Everyone has a slightly different take on how to prepare the Armoricaine sauce, but two ingredients are essential: a fish or shellfish stock base and a good pinch of cayenne pepper. Fish stock may sound fancy, but it is as easy to make as boiling water—you just have to ask for a few bones at your seafood store, which they’ll usually give you for free. This dish is usually served with rice, but I like to ladle my version over Buttermilk-Nori Mashed Potatoes for a change—and to keep everything really local. (Bretons are as fond of potatoes as the Irish.) My version also includes carrots and fennel, which make a lighter stew with more complex flavors and textures, but they’re both optional, and not entirely traditional.

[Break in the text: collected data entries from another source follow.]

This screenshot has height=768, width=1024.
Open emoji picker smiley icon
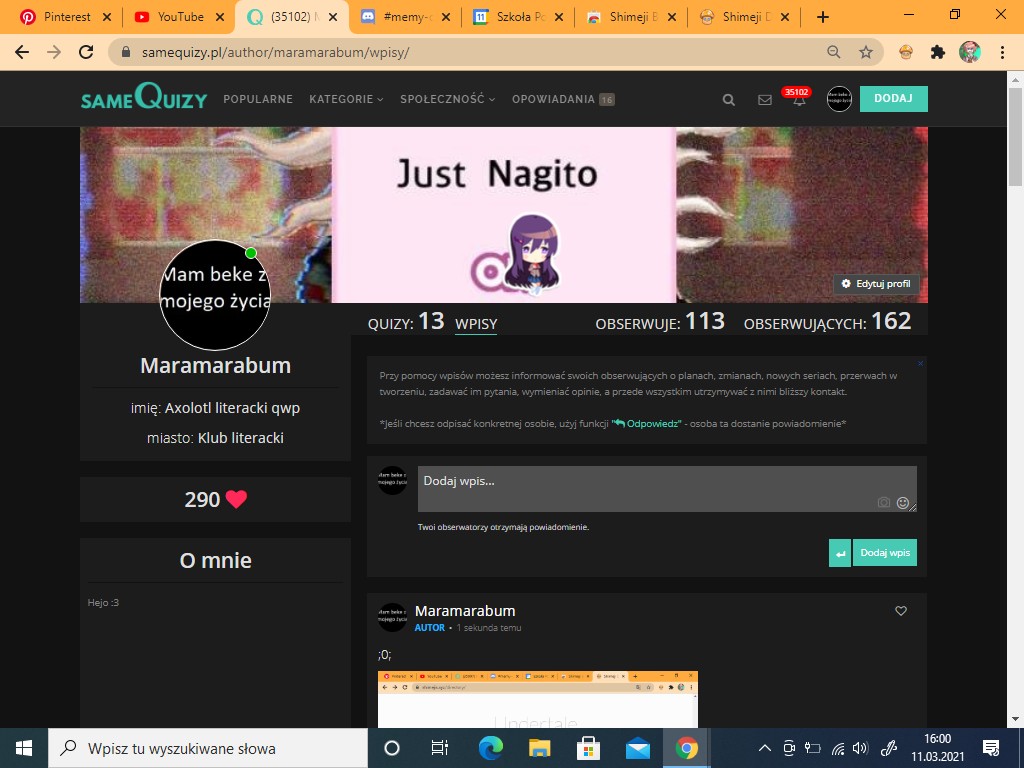click(x=903, y=503)
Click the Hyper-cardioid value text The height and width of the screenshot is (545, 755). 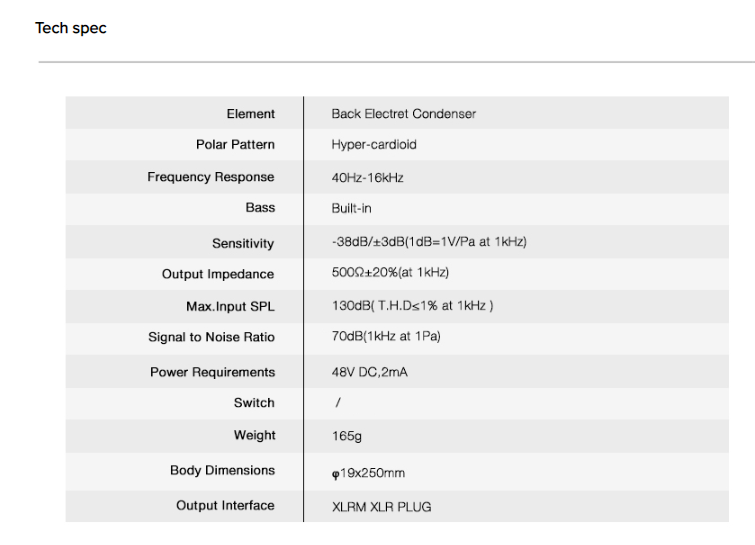tap(374, 145)
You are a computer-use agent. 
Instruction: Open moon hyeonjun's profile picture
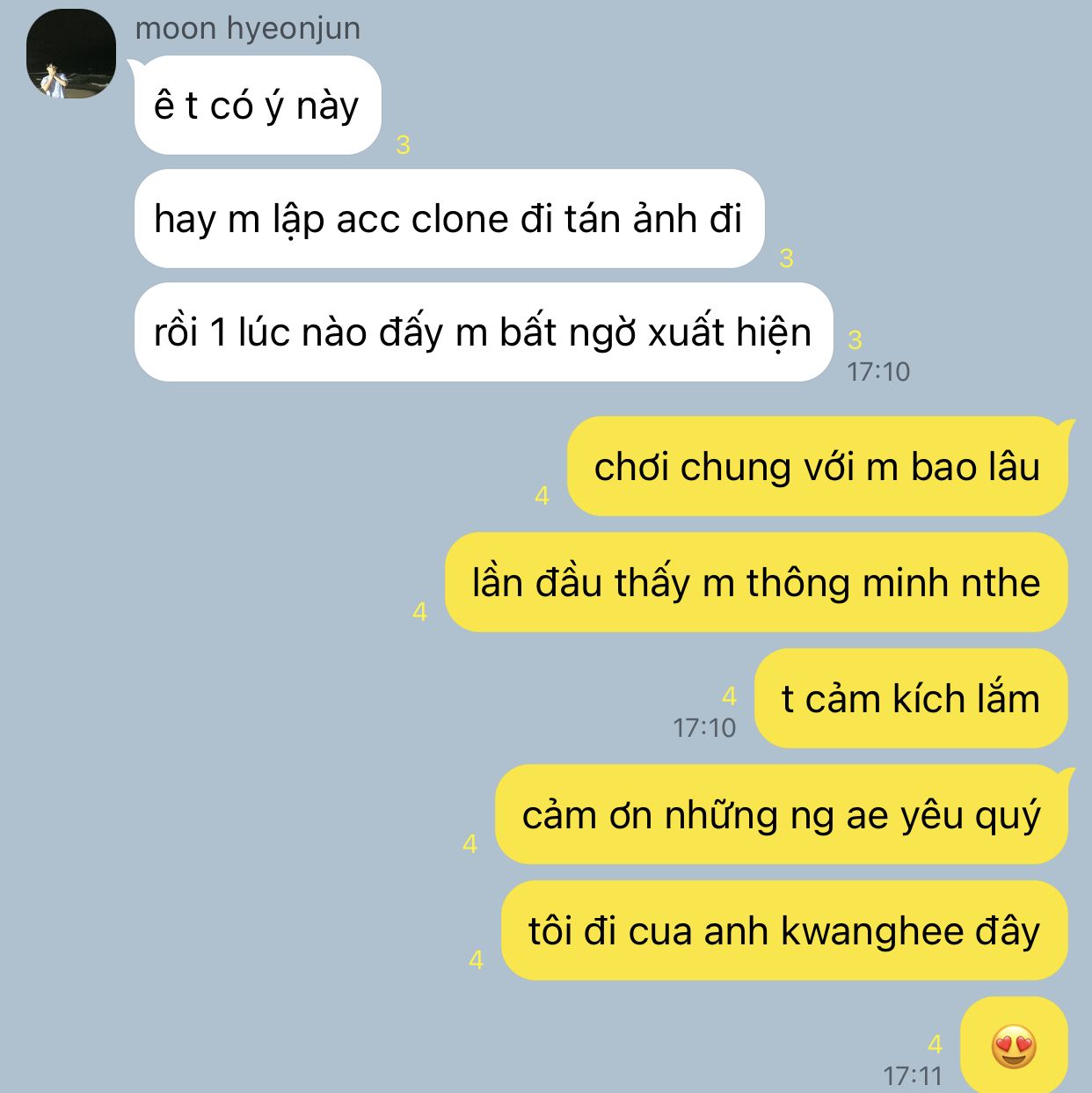pyautogui.click(x=70, y=53)
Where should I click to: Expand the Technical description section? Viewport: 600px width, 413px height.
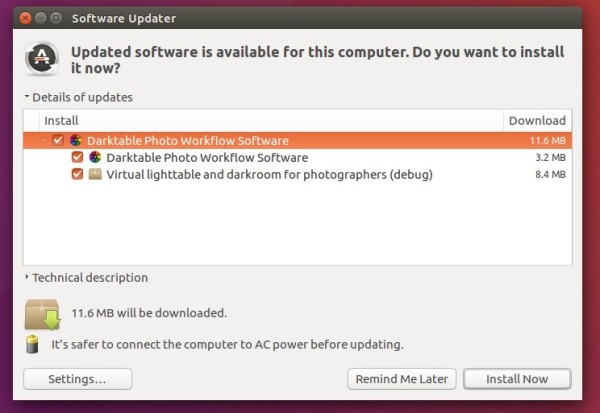(x=27, y=277)
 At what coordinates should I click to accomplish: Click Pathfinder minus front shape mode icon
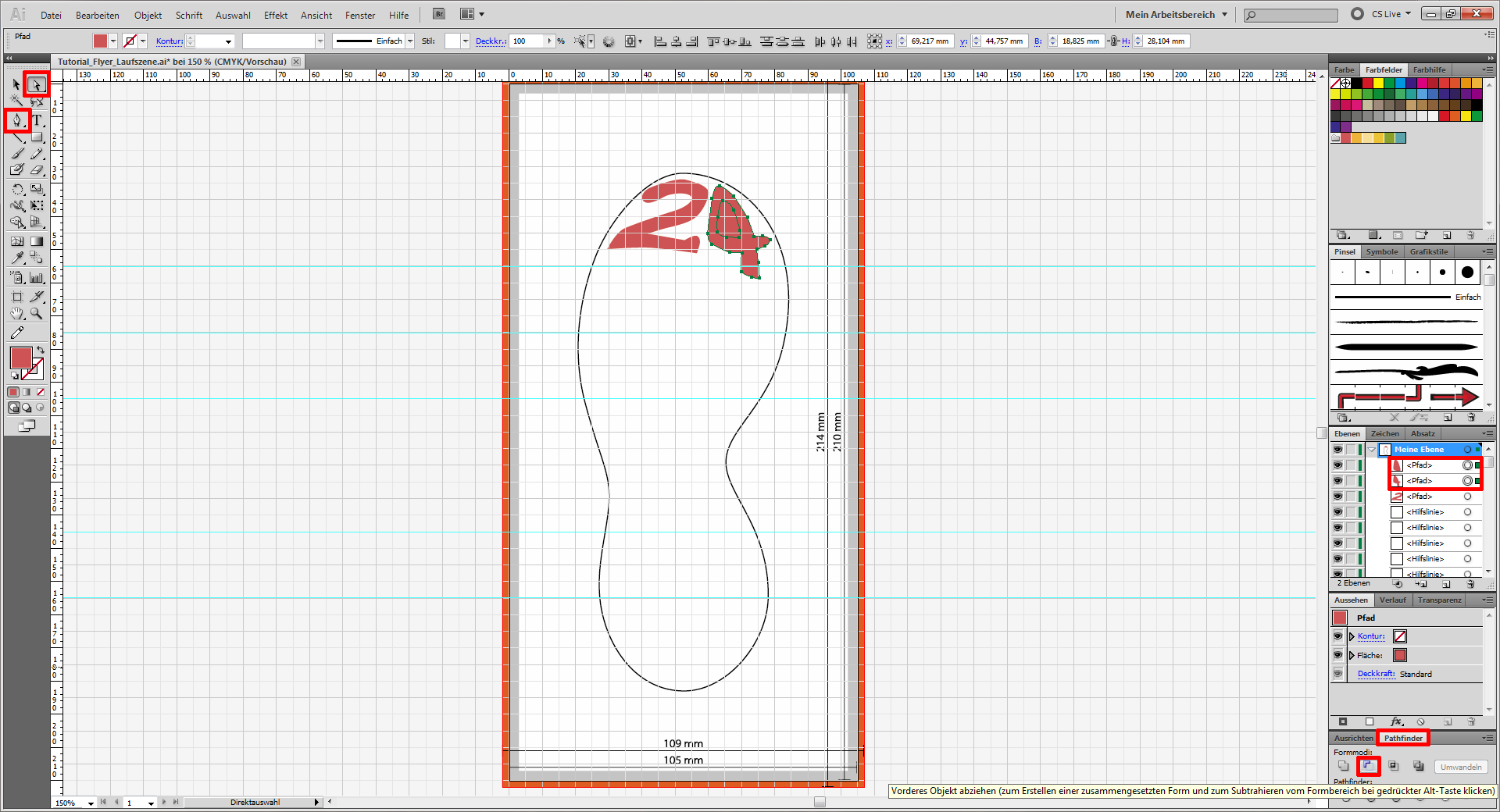(1368, 767)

1 pound fish bones—avoid oily fish like salmon, mackerel, or blue fish which can make the stock bitter
1 small onion, cut into small chunks
1 medium carrot, sliced
1 large sprig fresh thyme
1 bay leaf
¼ cup white wine, optional
Monkfish and Sauce
3 to 4 tablespoons olive oil
2 pounds monkfish fillets, cut into 2 ½-inch chunks
¼ cup cognac or Calvados, optional
½ cup finely chopped shallots
1/2 cup diced fennel or celery, optional
1/2 cup diced carrots, optional
2 cloves garlic, minced
2 tablespoons tomato paste
1 15-oz. can crushed tomatoes
2 cups Fish Stock
1 cup dry white wine, such as Sauvignon Blanc
1/8 teaspoon cayenne pepper
1 small sprig fresh thyme
1 small bay leaf
2 tablespoons butter
Chopped parsley, for garnish
To make the Fish Stock: Cut up the fish bones to manageable sizes with scissors or a cleaver, and place them in a large saucepan or medium Dutch oven. Add the remaining ingredients and 4 cups water, or enough water to just cover the bones, and bring everything to a boil. Skim off any foam that forms on top of the stock, partially cover, and simmer over medium-low heat 25 to 30 minutes. Strain the stock through a fine mesh strainer, and reserve. Discard the bones and vegetables.
To make the Monkfish à l’Armoricaine: Heat 3 tablespoons olive oil in a medium Dutch oven over medium-high heat. Sauté the monkfish fillet chunks in the oil 3 to 5 minutes, or until lightly browned. Add the cognac, if using, and either flambé the dish by turning off the heat and lighting the cognac with a match, or simmer the fish until all the cognac has evaporated. Transfer the fish chunks to a plate with a slotted spoon, and set aside.
Add more oil to the pot, if necessary, then sauté the shallots in the oil over medium heat 2 to 3 minutes, or until soft and translucent. Stir in the tomato paste and garlic, and cook 30 seconds or until the tomato paste begins to turn a darker red. Stir the crushed tomatoes, stock, white wine, cayenne pepper, thyme, and bay leaf. Partially cover, reduce the heat to medium, and simmer 20 minutes, stirring occasionally. The sauce will turn a deeper red and begin to thicken.
Return the monkfish to the sauce, partially cover the pot once more, reduce the heat to medium-low, and simmer 15 to 20 minutes. (Up to this point, the dish can be prepared a day ahead.)
Just before serving, swirl the 2 tablespoons of butter into the sauce to finish the dish, and sprinkle with parsley. Serve over Buttermilk-Nori Mashed Potatoes.
To make the recipe with other types of fish: For more delicate fish types (salmon, halibut, cod, sea bass) skip step two (sautéing the fish), and start by sautéing the shallots, then deglazing with the cognac. Cook the sauce 30 minutes, then add the raw fish fillets or chunks, and simmer 10 to 15 minutes, or until the fish is just cooked through.